POSEÍA EL PROFESOR Javier Marijuán, reciente y prematuramente fallecido, dos rasgos fundamentales que le caracterizaban como a pocos en su actividad profesional, que es la que como compañero suyo durante cerca de treinta años quisiera glosar en estas breves líneas. El primero, que era un amante radical del trabajo bien hecho. No había cometido que se propusiera –y luego hablaremos de algunos de los muchos que se marcó en su existencia– que no fuera enfocado bajo el prisma del rigor y la calidad. Se refiere el cantautor canadiense Leonard Cohen, al que él escuchaba a menudo, en una de sus más célebres canciones, a quienes “están oprimidos por las formas de la belleza”. Es posible que Javier, cada vez que oyera esa canción, desde sus años como estudiante en la Universidad de Valladolid, de la que luego fue profesor, pensara que él mismo se hallaba incluido en ese grupo de seres que no se conforman con cualquier cosa; merecedores, por cierto, no sé si de más admiración que respeto o viceversa. Es posible. Lo seguro es que si alguna vez ha existido un enemigo de la chapuza, ése fue él.
La segunda virtud de mi amigo Marijuán era su capacidad casi infinita para embarcarse en uno, otro y otro proyecto. Escribo de memoria, sin pretensión de exhaustividad, pero me vienen a la cabeza muchas de las empresas que Javier emprendió, siempre desde su condición de profesor de matemáticas en la Universidad Laboral de Cáceres. Había ganado dos premios nacionales Giner de los Ríos a la Innovación Educativa, así como otro, también de carácter nacional, relacionado con la música y la poesía; fue de los más activos organizadores, años atrás, de las primeras Escuelas de Verano de Extremadura, dedicadas a impulsar los entonces nacientes movimientos de renovación pedagógica; era coautor, con algún compañero de su departamento, de varios libros de texto; había desempeñado durante once años la dirección de un centro educativo —La Laboral— con más de 1300 alumnos... Y cuando, sin atender al reloj ni al calendario, ejercía en un cargo que le confería especial responsabilidad, como el último que he citado, no lo hacía desde el cómodo sillón de un despacho. Era capaz, por ejemplo, de subirse a un tejado defectuoso para comprobar por sus propios ojos qué obra había que acometer en él, y no se le caían lo anillos si viendo apurado al personal de comedor del instituto se ponía el primero, junto a ellos, a fregar platos.
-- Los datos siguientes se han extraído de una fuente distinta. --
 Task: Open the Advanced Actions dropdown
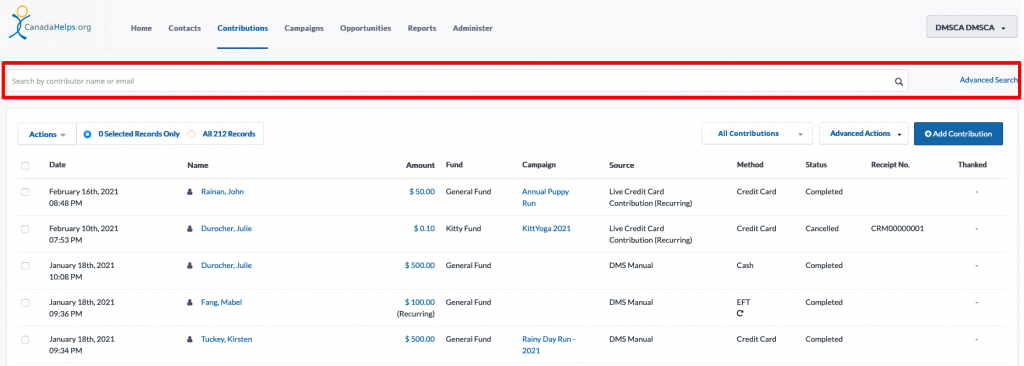click(x=865, y=133)
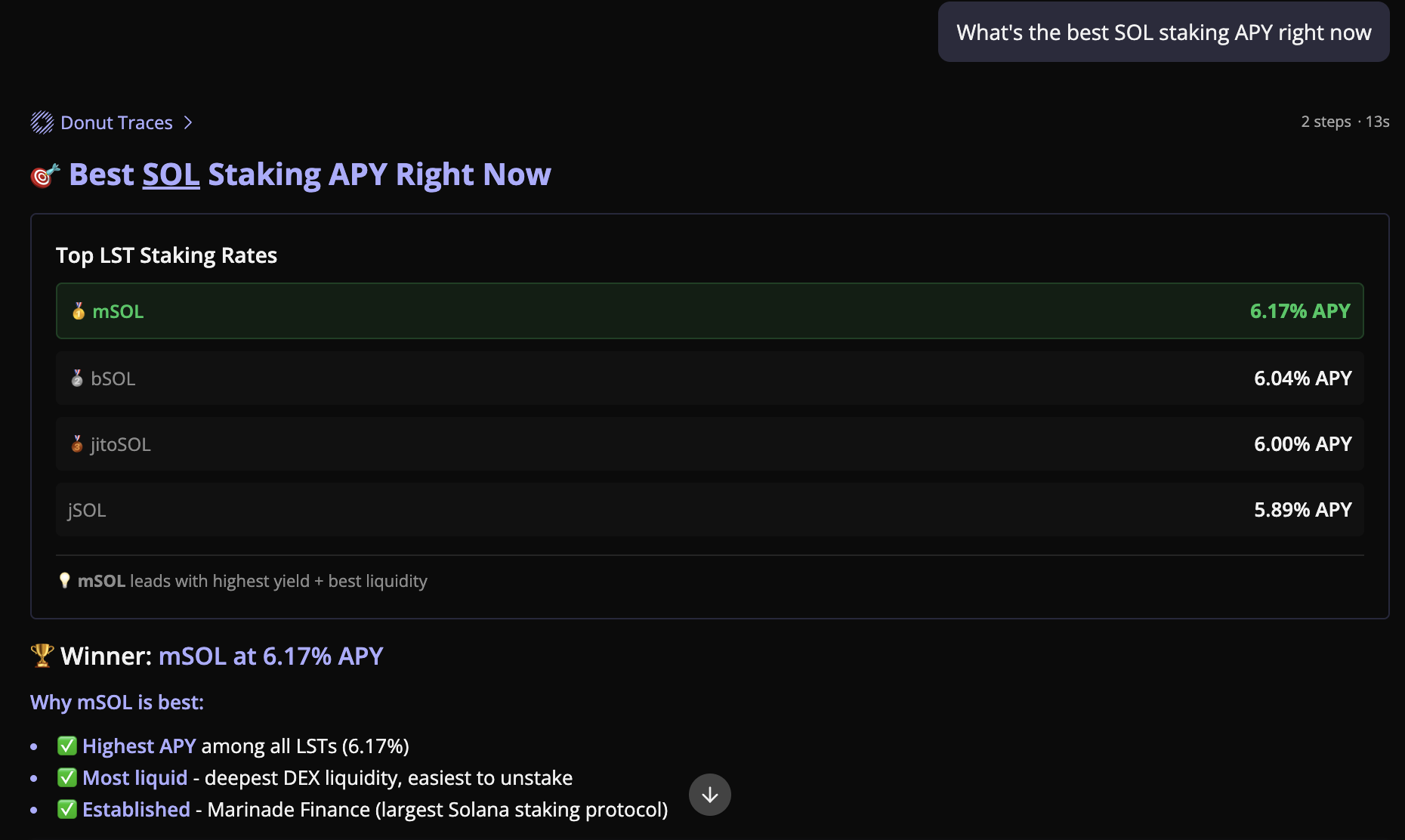Click the target dart emoji in heading
This screenshot has width=1405, height=840.
point(45,175)
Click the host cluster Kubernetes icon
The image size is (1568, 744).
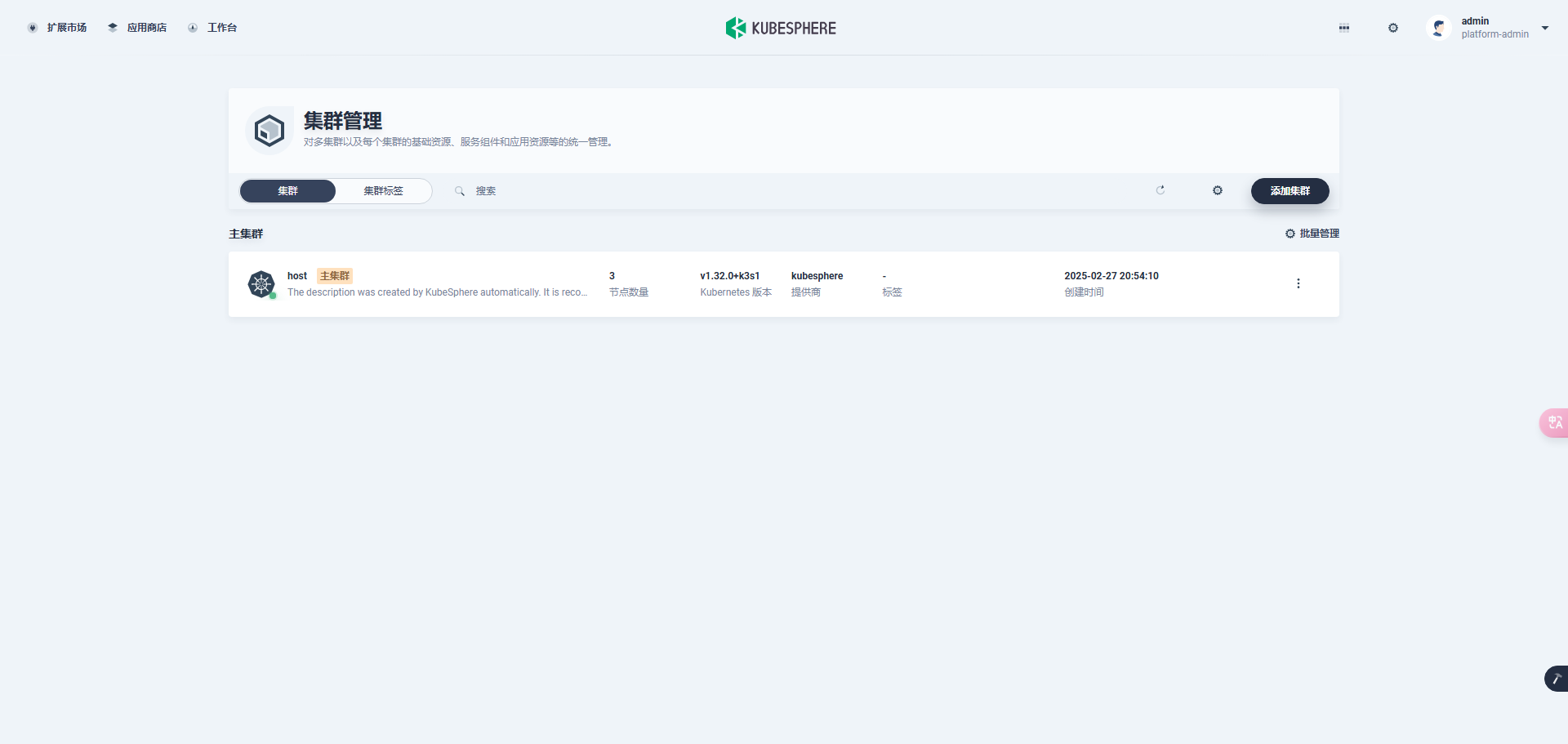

Amante y difusor de la astronomía, de cuya enseñanza se encargó durante muchos cursos, supo contagiar esta pasión a compañeros y alumnos, hallándose muy ilusionado en los últimos tiempos con el proyectado planetario de Cáceres, cuya próxima construcción él mismo estaba propiciando... Recientemente, quiso acercarse a otra cara del complejo mundo de la educación, y hace unos meses obtuvo plaza como inspector técnico. Lo que más le gratificaba, en este su último puesto, era la oportunidad de conocer las necesidades de los colegios situados en pequeñas localidades rurales, esas a las que sólo llega la enseñanza pública. Porque era, y hay que decirlo abiertamente, un defensor a ultranza de todo lo público; pero sin poner nunca en riesgo, bajo ningún concepto, su radical independencia de criterio, su espíritu de hombre libre.
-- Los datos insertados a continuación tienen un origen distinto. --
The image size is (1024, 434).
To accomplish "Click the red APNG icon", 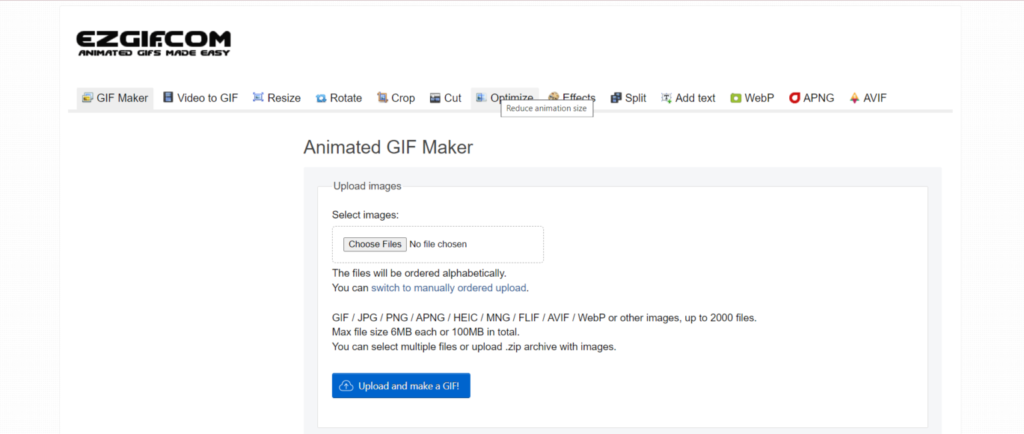I will pos(794,98).
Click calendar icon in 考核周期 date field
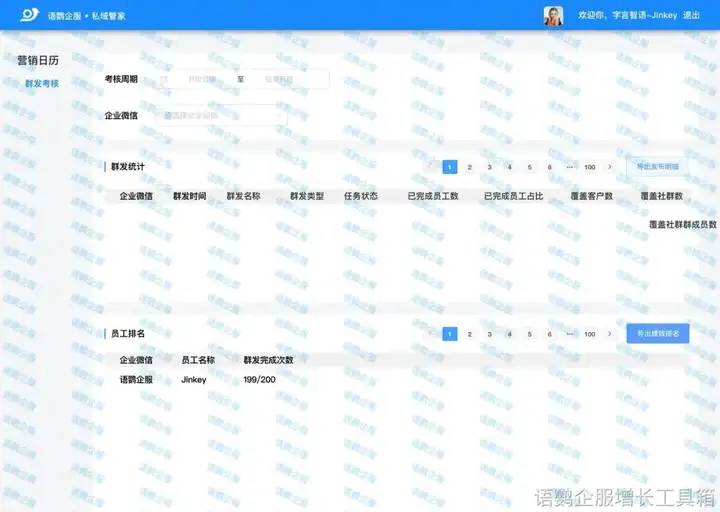Screen dimensions: 720x512 [x=165, y=79]
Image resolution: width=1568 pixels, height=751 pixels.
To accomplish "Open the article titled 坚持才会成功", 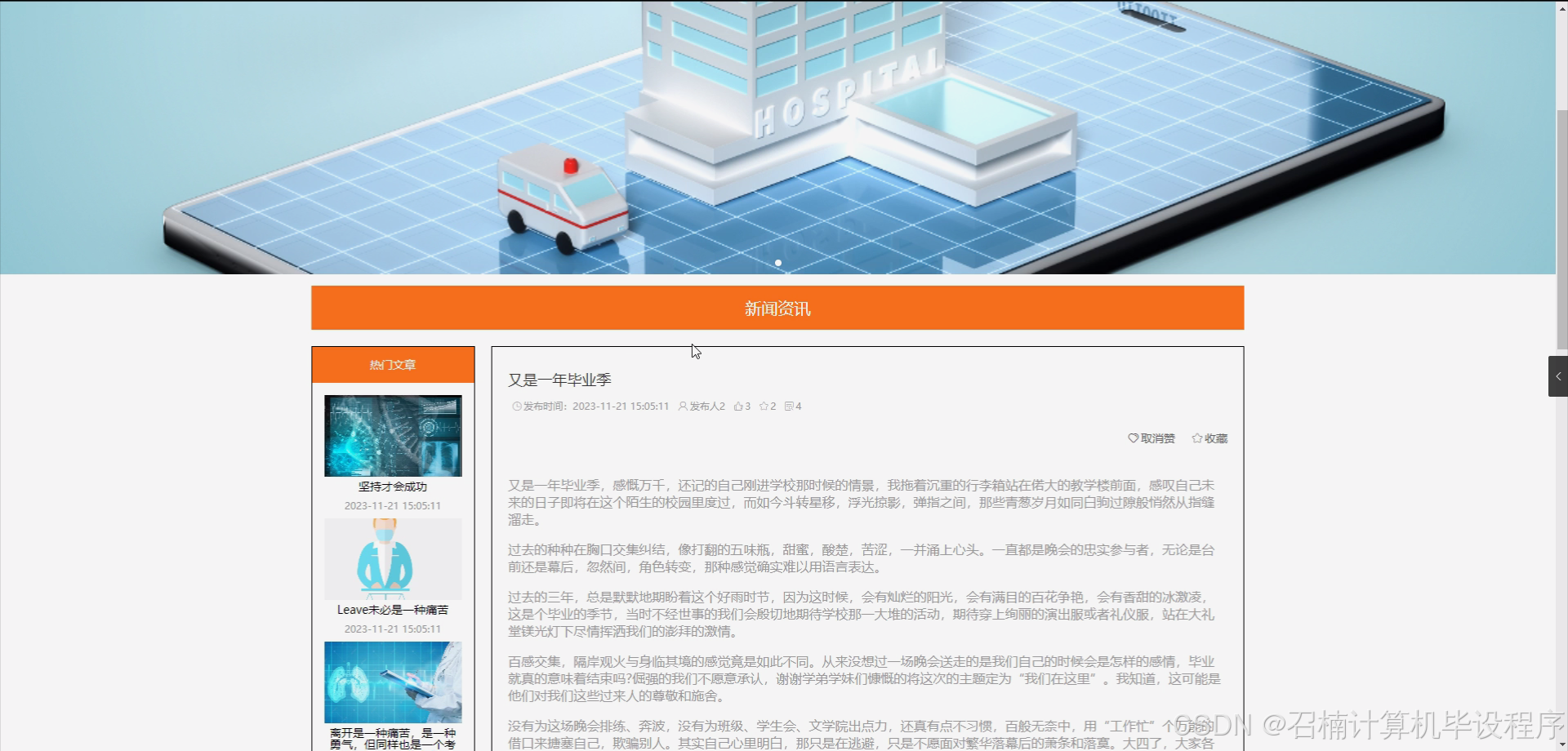I will 393,486.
Escribí arriba que no quería ser exhaustivo y habré de cumplir mi propósito. Valga como colofón a estas urgentes líneas la manifestación de que si la valía de un hombre ha de medirse por la huella dejada en quienes lo hayan conocido, la del profesor Javier Marijuán ha sido tan grande que incluso él, tan exigente consigo mismo, no tendría más remedio que juzgarla de inmensa.